▶ _DOCUMENT_:
------------

Although genres are not always precisely definable, genre considerations are one of the most important factors in determining what a person will see or read. The classification properties of genre can attract or repel potential users depending on the individual's understanding of a genre.

Genre creates an expectation in that expectation is met or not. Many genres have built-in audiences and corresponding publications that support them, such as magazines and websites. Inversely, audiences may call out for change in an antecedent genre and create an entirely new genre.

The term may be used in categorizing web pages, like "news page" and "fan page", with both very different layout, audience, and intention (Rosso, 2008). Some search engines like Vivísimo try to group found web pages into automated categories in an attempt to show various genres the search hits might fit.

------------

▶ _ROWS_:
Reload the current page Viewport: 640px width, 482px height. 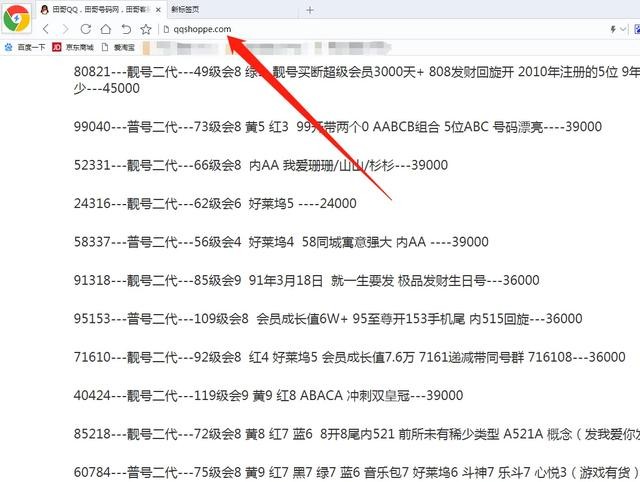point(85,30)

------------

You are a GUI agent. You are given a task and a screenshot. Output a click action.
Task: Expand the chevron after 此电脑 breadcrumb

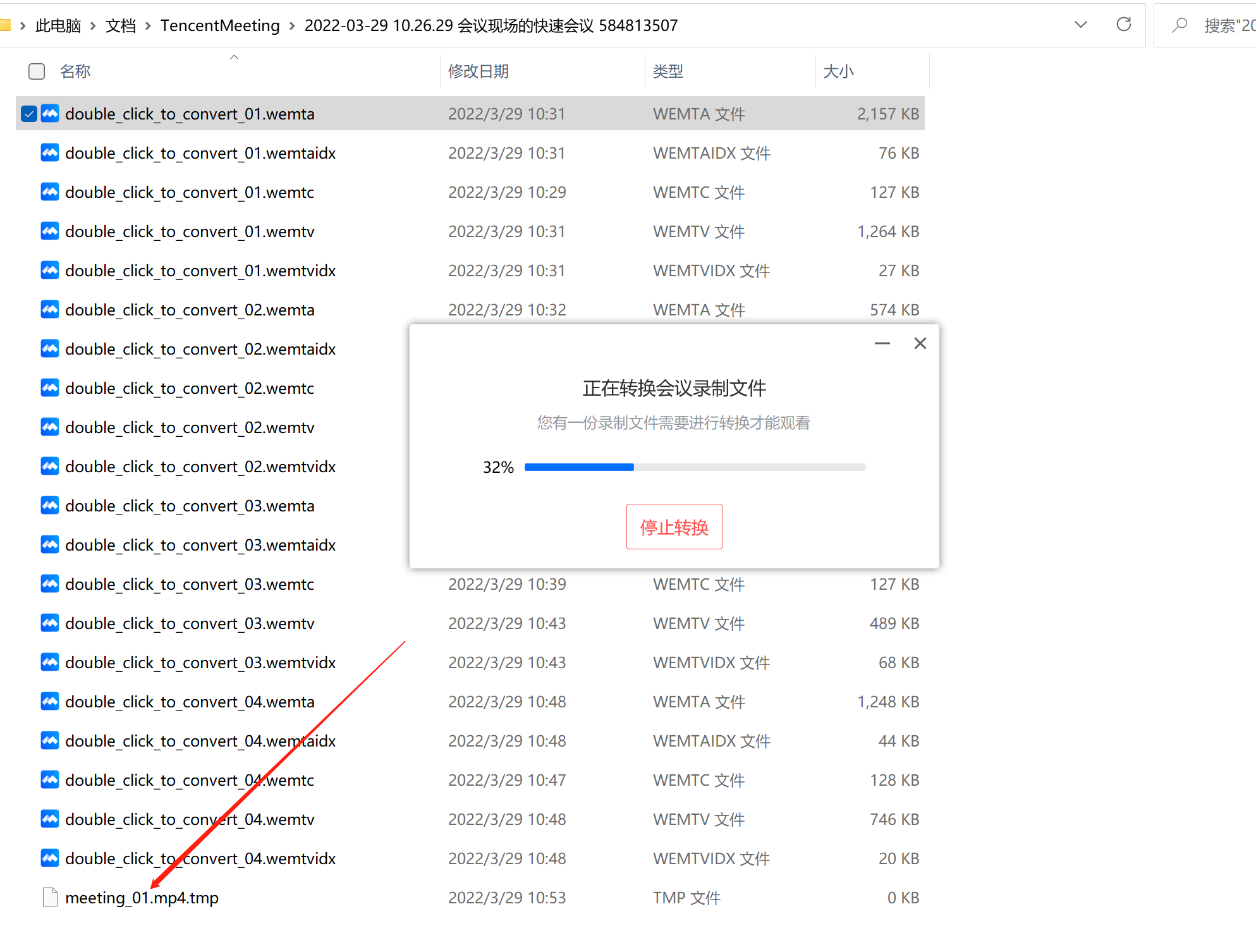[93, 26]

------------

▶ _STATED PROBLEM 1_: Summarize the text on genre in two sentences.
▶ _STATED PROBLEM 2_: According to the text on genre, which search engine tries to group found web pages into automated categories?
▶ _STATED PROBLEM 3_: Carry on the text on genre from its last sentence.

▶ _TASK RESULT 1_: Genre considerations strongly influence what people choose to see or read, even though genres are not always precisely definable, and a genre can attract or repel people depending on how they understand it. Many genres have built-in audiences and supporting publications, audiences can call for new genres, and the term is also used to categorize web pages, which some search engines try to group into automated categories.

▶ _TASK RESULT 2_: Vivísimo.

▶ _TASK RESULT 3_:
==Subgenre==
A subgenre is a subordinate within a genre, Two stories being the same genre can still sometimes differ in subgenre. For example, if a fantasy story has darker and more frightening elements of fantasy, it would belong in the subgenre of dark fantasy; whereas another fantasy story that features magic swords and wizards would belong to the subgenre of sword and sorcery.

==Microgenre==

A microgenre is a highly specialized, narrow classification of a cultural practice. The term has come into usage in the 21st century, and most commonly refers to music. It is also associated with the hyper-specific categories used in recommendations for television shows and movies on digital streaming platforms such as Netflix, and is sometimes used more broadly by scholars analyzing niche forms in other periods and other media.